Les électeurs de l'établissement scolaire "Adiopodoumé" au quartier "Kilomètre 17"
Les électeurs de l’établissement scolaire « Adiopodoumé » au quartier « Kilomètre 17 », à 11h GMT

De « Songon à Attécoubé, en passant par le Kilomètre 17 et Yopougon, le vote se déroule sans incident, hormis des obstacles occasionnés notamment par un dysfonctionnement de la tablette. Tablettes vraiment « Banan Banan » comme pouvait se plaindre un électeur de « Songon Kassamblé » ou des agents de bureau de vote mal ou peu formés à l’usage de cet outil ? La question reste posée. Dans certains centres de vote « le désert électoral » était frappant, tant au niveau des représentants de certains candidats dans les bureaux de vote qu’au niveau de la participation générale.

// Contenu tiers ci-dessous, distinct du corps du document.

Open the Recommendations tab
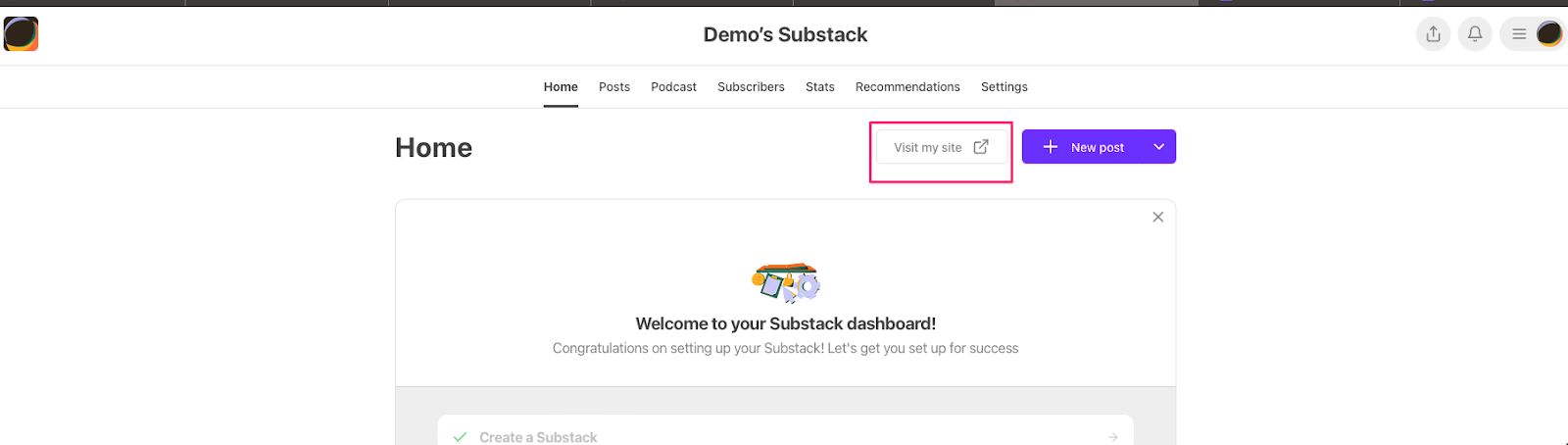This screenshot has width=1568, height=445. point(907,87)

Manque d’information ou ironie ? Certains Ivoiriens affichaient un désintérêt à cet événement indispensable pour la promotion de la démocratie. Juste à l’entrée d’un centre, un groupe de jeunes apparemment venus sur les lieux par simple curiosité m’interroge au vu de ma chasuble de terrain avec l’inscription « PEACE – CI  #Election apaisée » : « Mon frère, tu es venu observer les élections ? Mais à ce qu’on voit là on dirait y’a pas vote ici hein ! Parce que depuis matin là c’est calme comme ça ! ».

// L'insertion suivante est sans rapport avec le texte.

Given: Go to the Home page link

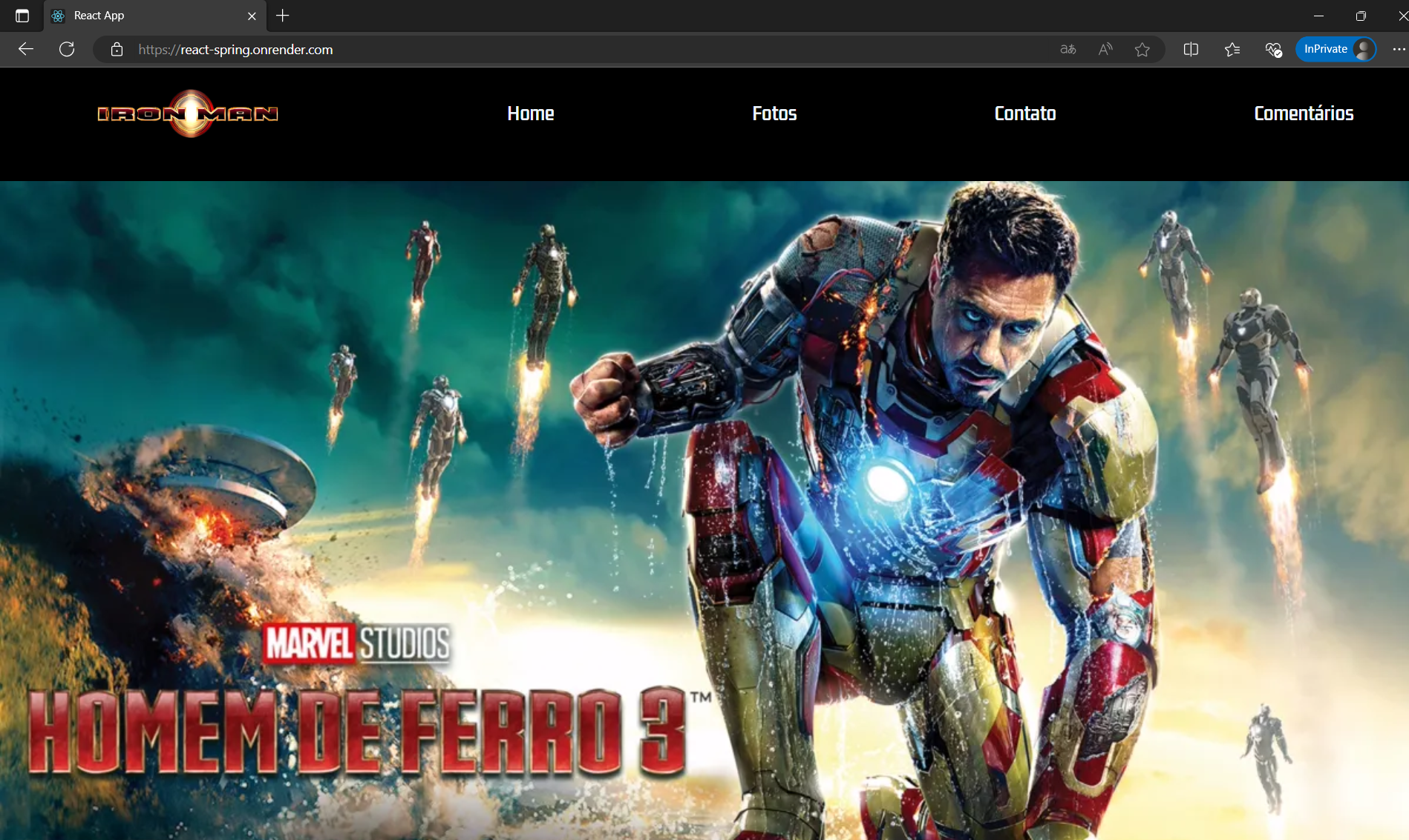Looking at the screenshot, I should 530,114.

Le centre de vote du "groupe scolaire Mosquée" du quartier "Wassakara" à Yopougon, aux environs de 14h GMT, crédit photo : Magloire Zoro
Le centre de vote du « groupe scolaire Mosquée » du quartier « Wassakara » à Yopougon, aux environs de 14h GMT, crédit photo : Magloire Zoro

J’ai vu des citoyens qui avaient très mal de ne pas pouvoir voter

Une sexagénaire regrettait d’avoir parcouru une longue distance jusqu’à son lieu de vote en vain. Elle n’avait ni carte nationale d’identité, ni carte d’électeur et n’avait malheureusement pas bénéficié de la bonne information à temps. J’étais très peiné de voir cette dame presque mendier afin d’obtenir le sésame pour choisir son candidat.  J’ai suivi ses échanges avec le président du bureau de vote.

Elle, s’adressant au représentant de la CEI : Mais mon fils, j’ai mon récépissé d’identification pour la carte nationale d’identité.

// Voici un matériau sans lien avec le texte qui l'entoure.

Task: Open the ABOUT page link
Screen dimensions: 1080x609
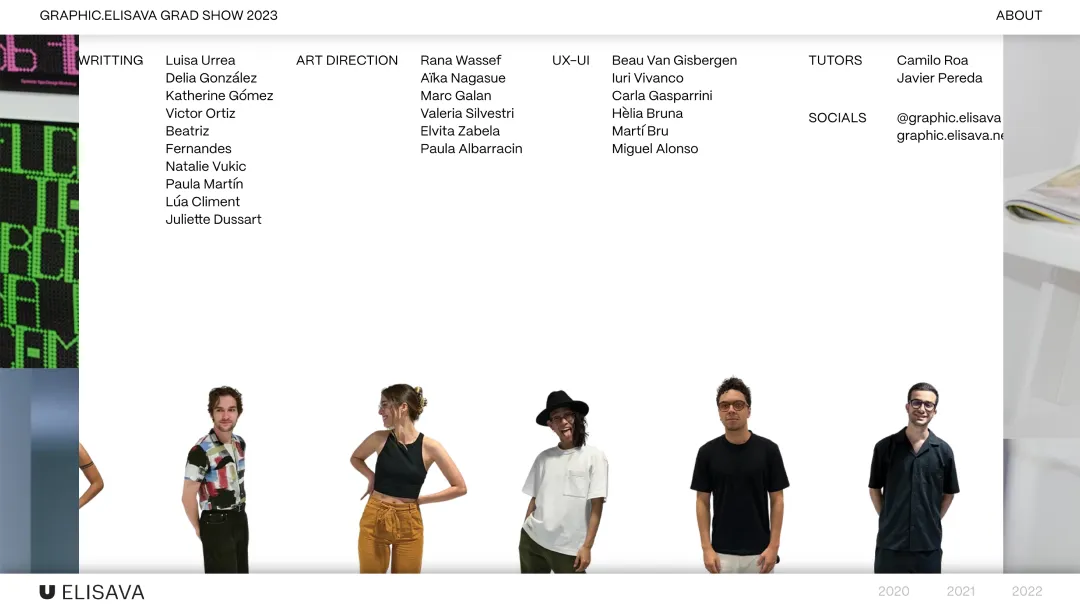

L’agent : Non Maman, tu peux pas voter avec ça. Elle ajoute, les mains tremblantes, fouillant son portefeuille : « Et l’attestation d’identité ? » Le jeune agent, tout serein « Maman c’est impossible, on dit carte nationale d’identité ou carte d’électeur » Encore animée d’un grand espoir, la « Mémé » insiste : « Et ma carte de pension, ou bien ma carte de retraitée ? » « Non Maman, vraiment je suis désolé, tu veux bien voter mais on peut rien faire pour toi. » Visiblement très déçue, elle dit avec une voix à peine audible : « Eeh si je savais j’allais envoyer l’ancienne carte d’identité (verte) là ! » Pourtant, ce document, même s’il était présent ce jour là, ne lui aurait pas permis de voter. Une preuve que l’information ne passe pas toujours comme le souhaitent nos autorités. Les informations d’une telle importance devraient être relayées par les populations. Qu’ont fait par exemple les enfants et petits enfants de cette dame pour qu’elle soit si désinformée et surprise comme si aucune sensibilisation n’avait été faite ?

M.Z.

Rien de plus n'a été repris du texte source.